Side note: Why CUDA/NVIDIA vendor-lock is bad? You are forced to buy hardware from single vendor, so you are prone to price increase and if whole concept would fail to are left with nothing. That is why open standards are better then closed ones.

OpenCL readings

For polish language speakers I recommend checking out my book covering OpenCL. There are also various articles which you can check out here.

Requirements

You can run OpenVINO on Intel Core Ultra series 1 and 2, Xeon 6, Atom X, Atom with SSE 4.2, various Pentium processors. By far the most important is that it runs on Intel Core gen 6 onwards. It is supported by Intel Arc GPU also, but in term of GPUs it is supported by Intel HD, UHD, Iris Pro, Iris Xe, Iris Xe Max. Especially compatibility with Core 6 gen and integrated HD, UHD graphics is the most crucial.

Intel OpenVINO documentation says also that it supports Intel Neural Processing Unit, in short NPU.

VMMX instruction set is available since 10th Intel CPU generation. AMX instruction set is available since 12th Intel CPU generation. Both VMMX and AMX highly increses speed and thruput of inference.

OpenVINO base GenAI package

wget https://apt.repos.intel.com/intel-gpg-keys/GPG-PUB-KEY-INTEL-SW-PRODUCTS.PUB
sudo gpg --output /etc/apt/trusted.gpg.d/intel.gpg --dearmor GPG-PUB-KEY-INTEL-SW-PRODUCTS.PUB
echo "deb https://apt.repos.intel.com/openvino/2025 ubuntu22 main" | sudo tee /etc/apt/sources.list.d/intel-openvino-2025.list
sudo apt update
sudo apt install openvino

Run Frigate video surveillance with OpenVINO object detector

In Linux, Ubuntu 22 particularly, Intel devices are exposed thru /dev/dri devices, which are Direct Rendering Infrastructure. It is Linux framework present since 1998. The latest version DRI-3.0 comes from 2013.

We can test OpenVINO runtime/libraries and thus Intel hardware using Frigate, DRI device and Docker container. Here is Docker container specification:

cd
mkdir frigate-config
mkdir frigate-media
sudo docker run -d \
  --name frigate \
  --restart=unless-stopped \
  --stop-timeout 30 \
  --mount type=tmpfs,target=/tmp/cache,tmpfs-size=1000000000 \
  --shm-size=1024m \
  --device /dev/bus/usb:/dev/bus/usb \
  --device /dev/dri/renderD128 \
  -v ./frigate-media:/media/frigate \
  -v ./frigate-config:/config \
  -v /etc/localtime:/etc/localtime:ro \
  -e FRIGATE_RTSP_PASSWORD='password' \
  -p 8971:8971 \
  -p 8554:8554 \
  -p 8555:8555/tcp \
  -p 8555:8555/udp \
  ghcr.io/blakeblackshear/frigate:stable

We use frigate:stable image. For other detectors such as TensorRT (Tensor RunTime) we would use frigate:stable-tensorrt image.

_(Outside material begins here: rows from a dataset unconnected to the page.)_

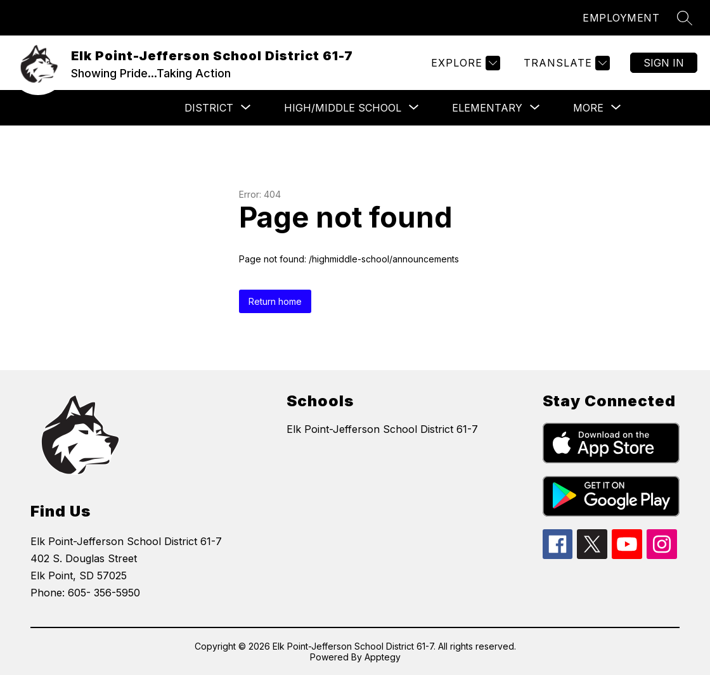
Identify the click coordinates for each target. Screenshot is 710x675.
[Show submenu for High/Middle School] (342, 107)
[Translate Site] (565, 63)
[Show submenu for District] (208, 107)
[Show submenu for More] (588, 107)
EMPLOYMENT (621, 17)
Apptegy (383, 657)
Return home (275, 301)
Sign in (663, 62)
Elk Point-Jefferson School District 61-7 (382, 429)
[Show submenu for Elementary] (487, 107)
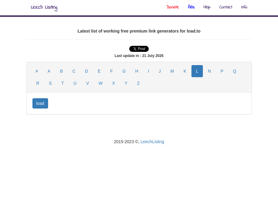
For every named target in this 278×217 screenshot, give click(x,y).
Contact (225, 7)
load (40, 103)
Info (244, 7)
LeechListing (152, 141)
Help (206, 7)
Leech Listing (44, 7)
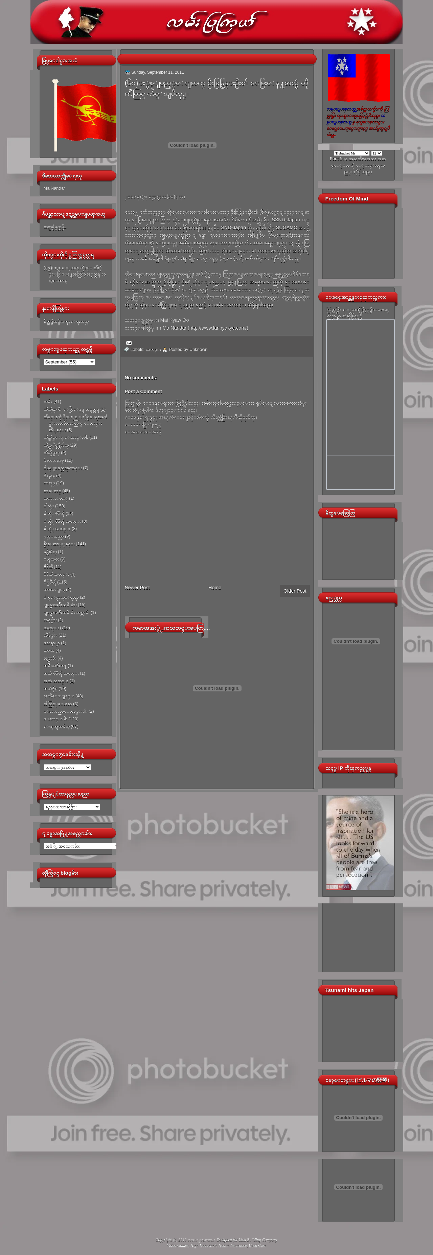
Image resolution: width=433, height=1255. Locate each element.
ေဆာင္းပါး (55, 718)
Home (214, 587)
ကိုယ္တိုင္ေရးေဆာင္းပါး (66, 437)
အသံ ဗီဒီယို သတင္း (61, 673)
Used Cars (257, 1245)
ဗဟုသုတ (51, 559)
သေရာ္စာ (52, 642)
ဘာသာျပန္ (54, 589)
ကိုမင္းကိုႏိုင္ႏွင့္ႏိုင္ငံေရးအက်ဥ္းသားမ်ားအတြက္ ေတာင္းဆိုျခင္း (75, 423)
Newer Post (137, 587)
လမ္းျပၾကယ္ (201, 1239)
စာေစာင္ (52, 490)
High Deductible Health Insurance (218, 1245)
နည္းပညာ (54, 536)
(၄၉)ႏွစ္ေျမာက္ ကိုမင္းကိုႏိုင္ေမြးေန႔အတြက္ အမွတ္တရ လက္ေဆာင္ (75, 274)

After launching container open logs to grab admin password:

sudo docker logs $(sudo docker ps | grep frigate | cut -d ' ' -f 1) -f -n 100

It should look something like this:

Start with the following configuration file:

mqtt:
  enabled: false
logger:
  logs:
    frigate.record.maintainer: debug
objects:
  track:
    - person
    - car
    - motorcycle
    - bicycle
    - bus
    - dog
    - cat
    - handbag
    - backpack
    - suitcase
record:
  enabled: true
  retain:
    days: 1
    mode: all
  alerts:
    retain:
      days: 4
  detections:
    retain:
      days: 4
snapshots:
  enabled: true
  retain:
    default: 7
  quality: 95
review:
  alerts:
    labels:
      - person
      - car
      - motorcycle
      - bicycle
      - bus
  detections:
    labels:
      - dog
      - cat
      - handbag
      - backpack
      - suitcase
cameras:
  demo:
    enabled: true
    ffmpeg:
      inputs:
        - path: rtsp://user:pass@ip:port/stream
          roles:
            - detect
            - record
      hwaccel_args: preset-vaapi
    detect:
      fps: 4
version: 0.15-1
semantic_search:
  enabled: true
  reindex: false
  model_size: small

Frigate says that CPU detectors are not recommended. We did not define OpenVINO detector yet in Frigate configuration:

Frigate even warn us about the fact that CPU detection is slow:

So, now lets try with OpenVINO detectors:

detectors:
  ov:
    type: openvino
    device: GPU
model:
  width: 300
  height: 300
  input_tensor: nhwc
  input_pixel_format: bgr
  path: /openvino-model/ssdlite_mobilenet_v2.xml
  labelmap_path: /openvino-model/coco_91cl_bkgr.txt

After restarting you should be able to see in logs:

2025-03-09 09:41:01.085519814  [2025-03-09 09:41:01] detector.ov                    INFO    : Starting detection process: 430

Intel GPU Tools

To verify CPU/GPU usage you can use intel-gpu-tools:

sudo apt install intel-gpu-tools
sudo intel_gpu_top

Will show something like this:

It should include both detection and video decoding as we set hwaccel_args: preset-vaapi in Frigate configuration. In theory it should use both Intel and AMD VAAPI.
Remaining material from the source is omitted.